Detector images of the parasitic aperture scattering behavior at 8 keV for the different pinholes. Note that the measurement time for the SCATEX pinhole was 10 times longer than for the other tested apertures.
Scattering intensity vs. q-plot. Data are corrected for respective exposure times and normalized to the primary
beam photon flux and to the solid angle.
The parasitic scattering of various apertures was tested at position S5 and S6 at 13 keV.
Standard beam setup:
S5 - beam defining aperture position
S6 - scatter guard position
The data of the scattering intensity vs. q-plot is normalized to the number of summed up pixels.

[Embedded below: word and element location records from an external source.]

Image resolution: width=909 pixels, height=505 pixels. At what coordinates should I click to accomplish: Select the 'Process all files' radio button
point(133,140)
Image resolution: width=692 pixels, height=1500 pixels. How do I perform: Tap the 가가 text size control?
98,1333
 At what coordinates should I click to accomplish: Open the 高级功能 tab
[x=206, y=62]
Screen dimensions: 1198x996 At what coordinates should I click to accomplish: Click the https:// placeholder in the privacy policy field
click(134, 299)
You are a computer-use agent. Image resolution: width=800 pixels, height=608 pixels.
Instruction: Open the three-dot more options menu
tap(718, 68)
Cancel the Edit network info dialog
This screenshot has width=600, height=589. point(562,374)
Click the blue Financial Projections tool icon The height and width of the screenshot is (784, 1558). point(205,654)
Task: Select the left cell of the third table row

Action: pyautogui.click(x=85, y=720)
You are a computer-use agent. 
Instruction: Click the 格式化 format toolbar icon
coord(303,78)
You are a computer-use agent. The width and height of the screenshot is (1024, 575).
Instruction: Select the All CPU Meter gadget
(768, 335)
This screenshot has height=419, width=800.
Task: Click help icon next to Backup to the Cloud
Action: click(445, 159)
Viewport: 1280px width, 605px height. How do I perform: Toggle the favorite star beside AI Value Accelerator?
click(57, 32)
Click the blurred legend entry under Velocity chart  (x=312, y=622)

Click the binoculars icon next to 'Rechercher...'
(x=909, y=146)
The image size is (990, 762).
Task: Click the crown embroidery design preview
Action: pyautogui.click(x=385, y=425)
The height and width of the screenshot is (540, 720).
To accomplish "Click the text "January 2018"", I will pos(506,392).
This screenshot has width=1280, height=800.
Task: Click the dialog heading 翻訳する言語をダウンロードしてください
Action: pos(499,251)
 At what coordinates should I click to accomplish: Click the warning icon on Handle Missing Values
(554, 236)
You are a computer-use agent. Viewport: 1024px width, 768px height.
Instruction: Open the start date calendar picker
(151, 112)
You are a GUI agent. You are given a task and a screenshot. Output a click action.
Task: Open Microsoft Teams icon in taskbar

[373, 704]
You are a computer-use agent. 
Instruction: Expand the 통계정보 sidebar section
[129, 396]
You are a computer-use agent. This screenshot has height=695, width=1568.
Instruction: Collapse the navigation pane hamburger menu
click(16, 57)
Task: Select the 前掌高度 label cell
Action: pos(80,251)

SCATEX pinholes for synchrotrons
Synchrotrons provide higher photon fluxes and higher resolution compared to home-lab instrumentations. Thus, apertures used at beamlines need to be of higher quality in order to guarantee a better performance.
At the PTB four-crystal monochromator beamline at BESSY II various apertures were tested at 8 keV with a typical photon flux in the range of 4·109-4·1010 ph/s. The tested apertures were aligned centric into the primary beam to allow a maximum photon flux. The circular beam stop with a diameter of 5 mm absorbs the primary beam, whereas the signal of the parasitic aperture scattering is recorded by the Pilatus 1M detector around the beam stop.
The following apertures were compared: 1) a Cu foil with 500 μm pinhole, 2) a commercially available 500 μm Pt/Ir pinhole and 3) a 520 μm SCATEX pinhole made of Germanium. The detector images have shown that even with a 10 times longer measurement time the SCATEX pinhole causes much less parasitic scattering intensity and scatters much less into the q-space. Furthermore, the scattering pattern of SCATEX is circular, thus showing the high overall structural quality of the pinhole.
The quantitative analysis (scattering intensity vs. q-plot) shows that SCATEX pinholes produce 2-3 orders of magnitude less parasitic scattering and scatter much less into the q-space. The measured parasitic signal was integrated concentrically around the beam stop and normalized to the photon flux upstream of the tested aperture.